Затем Русин прыгает на высокое надгробие, на котором едва удержался из-за грязной подошвы с налипшим куском черепа – и прыжок вниз, в скопление матерящихся на хох-дойче прусских гренадер, собирающихся атаковать русских пехотинцев. Подошвами сапог по головам и плечам врагов… Падают или отшатываются. Попаданец же приземляется практически на четвереньки – и тут же резаные движения саблей по ногам! Многоголосый вой – и противники непроизвольно отшатываются по сторонам.
Счастливый оскал маньяка, от которого вздрагивают прусские ветераны, – и пошел гулять стальной вихрь польского крестового боя в русском исполнении. Рраз! И голова с седыми усами катится мячиком по земле. Два! И на землю падает отрубленная рука, все еще сжимающая палаш. Три! И сразу двое гренадер корчатся на земле, хватаясь за располосованные животы. Четыре! Сабля перебрасывается в левую руку попаданца, после чего на землю летит еще одна прусская голова…
Игорь атаковал столь стремительно и яростно, что немцы не сразу опомнились и только сейчас начали попытки противодействовать.
Мушкет направлен на попаданца, и палец немецкого пехотинца уже нажал на спусковой крючок… Почти танцевальное движение Русина, и в стрелка летит его товарищ, бестолково размахивая руками. А то ишь, борьбу затеял с дзюдоистом, схватить захотел!
Выстрел! И в "летающем" пруссаке-борце образуется широкая дырка, самого же стрелка улан походя бьет коленом в живот и носком сапога в висок.

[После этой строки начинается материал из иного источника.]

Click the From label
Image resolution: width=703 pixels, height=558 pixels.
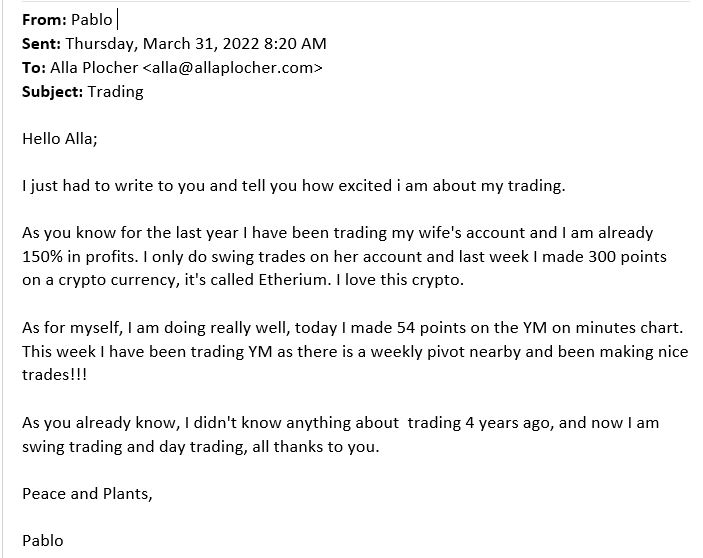point(44,20)
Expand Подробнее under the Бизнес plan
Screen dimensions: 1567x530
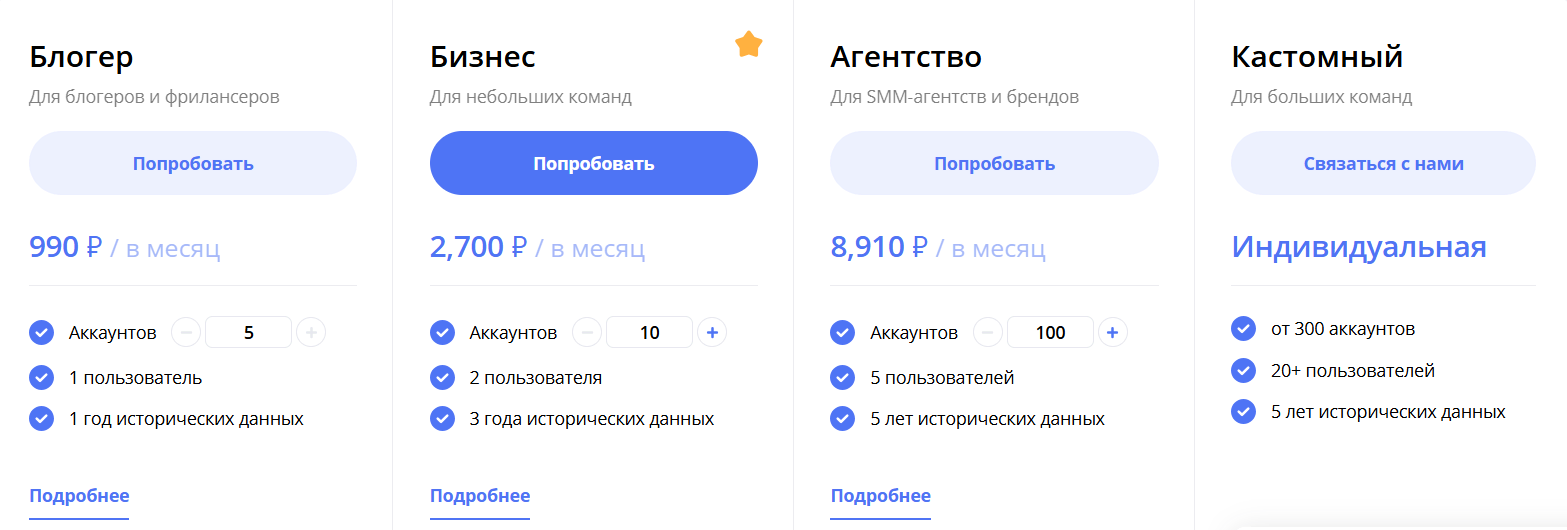480,496
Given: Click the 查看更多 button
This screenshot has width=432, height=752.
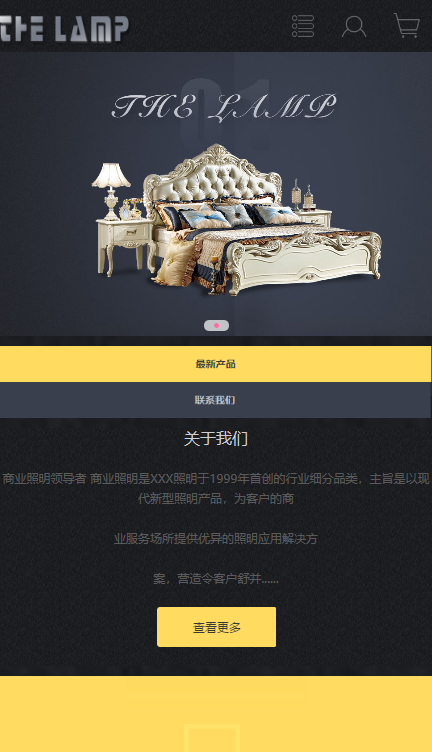Looking at the screenshot, I should pyautogui.click(x=216, y=627).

– Рра! – рычит Игорь от избытка чувств, и враги отшатываются, затем начинают бежать. Бегство это быстро охватывает и прочих пруссаков. Около двухсот метров русские бегут за ними, убивая отстающих. Затем постепенно отстают и начинают собирать трофеи, хватая в первую очередь порох и пули – остальное подождет.
– Тебя никак за берсерска приняли, – посмеялся подошедший Свенсон, внук пленного шведского солдата, решившего не возвращаться на родину.

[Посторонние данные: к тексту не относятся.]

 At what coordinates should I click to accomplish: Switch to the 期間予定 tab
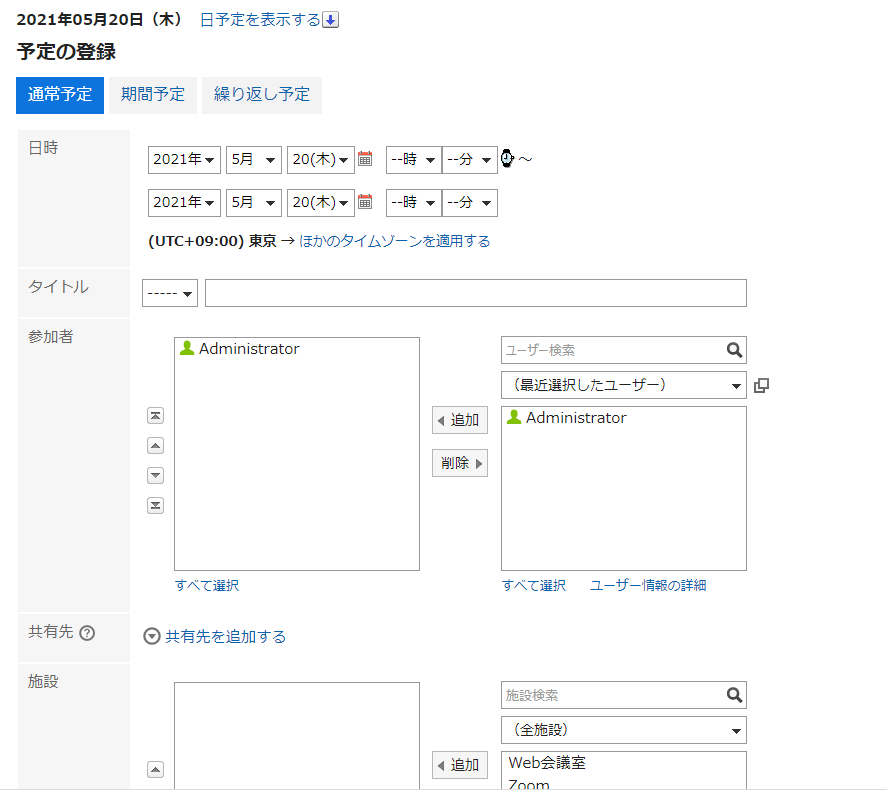(x=153, y=95)
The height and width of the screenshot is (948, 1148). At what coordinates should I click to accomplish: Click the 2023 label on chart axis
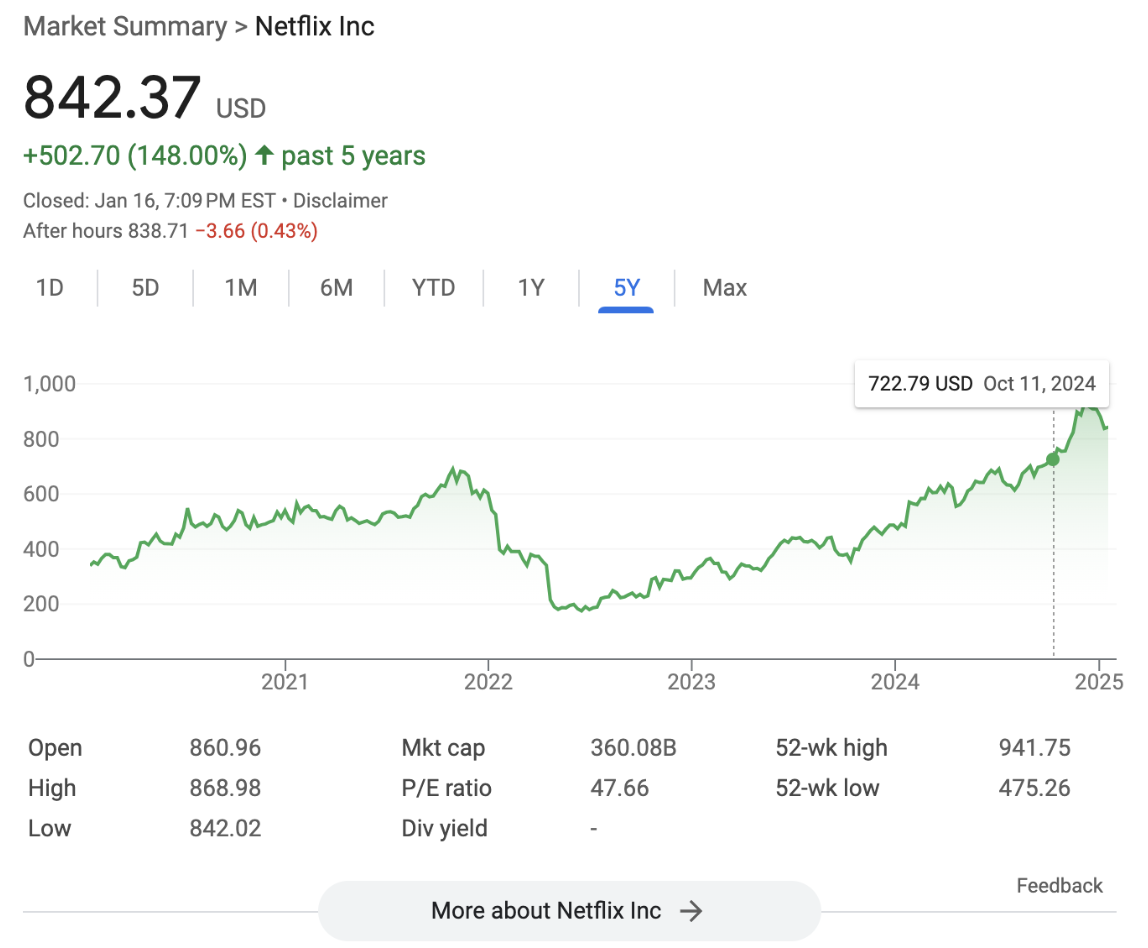click(691, 682)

– Похоже на то, – засмеялся сержант, – эк они ломанулись. Я уж думал, все памятники посшибают.
Вскоре смеялись все – нервная разрядка. На самом же деле смешного было мало – потери были серьезные. Прусские вояки – противник тот еще…
Пришел приказ передислоцироваться к холму Шпицберг, и уланы, ворча, принялись делить трофеи.
– Остынь, – спокойно говорит Никифор пехотинцу, – сам же знаешь, что по правде бо2льшая половина – наша. Иди вон посмотри, сколько мы тут с клинками навалили. Тем более спешим, так что наше – золото-серебро, а ваше – сапоги да прочая амуниция. Эвон одних только пуговиц да пряжек у пруссаков на каждом мундире столько, что в трактире можно хорошим вином до изумления допиться.
Подействовало – и уланы, быстро обобрав мертвых врагов, поспешили к Шпицбергу.
– Атаку ожидаем, – коротко бросил командир полка собравшимся командирам. Почесав подбородок (уже бриться пора), Игорь задал вопрос:
– Иван Сергеевич, дозволь обратиться.
Кивок – и взгляды улан скрещиваются на попаданце.
– Я вот что подумал, – не смутился тот от всеобщего внимания, – раз уж нам атаку останавливать, так почему бы не с помощью калмыков. Вот глядите – те начинают карусель крутить. Смутится супостат? Да пусть хоть чуточку – проще будет врезаться в строй, ну а потом уже и кочевники в прорыв пойдут. Как?
– Дельно, – коротко сказал полковник Осинский, – детали обсудим, но, в общем, хвалю.
Атаки прусской пехоты на высоту отражали без помощи улан и достаточно успешно. Но вот драгуны принца Вюртембергского прорвали оборону, причем быстро, уланы даже не успели среагировать вовремя, и, пожалуй, к счастью. Немецкие драгуны относились к тяжелой кавалерии, и прямое столкновение с ними уланы бы просто не выдержали, несмотря на пики. Лошади немецких драгун были раза в полтора тяжелее уланских и просто опрокинули бы строй.
Подоспели уланы, когда драгуны уже прорвались к пушкам и завязали там бой.
– Рра! – И пика сержанта с хрустом влетает в лицо врага. Застряла, и попаданец бросает ее без сожаления, выдергивает пистолеты… выстрелы – и два немецких драгуна, рубящихся с его товарищами, падают с седел.
Тесно настолько, что кавалерии не слишком удобно действовать. Без лишних раздумий Игорь выхватывает оба клинка и прыгает с мерина на укрепления. Пошли дикие танцы на остатках укреплений, пушечных лафетах и трупах лошадей.
Сабля в правой руке Игоря режет ногу немецкому драгуну, подпругу и лошадиный бок одним длинным режущим движением. В левой – кончик клинка на длину ладони впивается в бок врага, совсем еще юнца с выпученными глазами, который судорожно и не слишком умело пытается достать Русина палашом.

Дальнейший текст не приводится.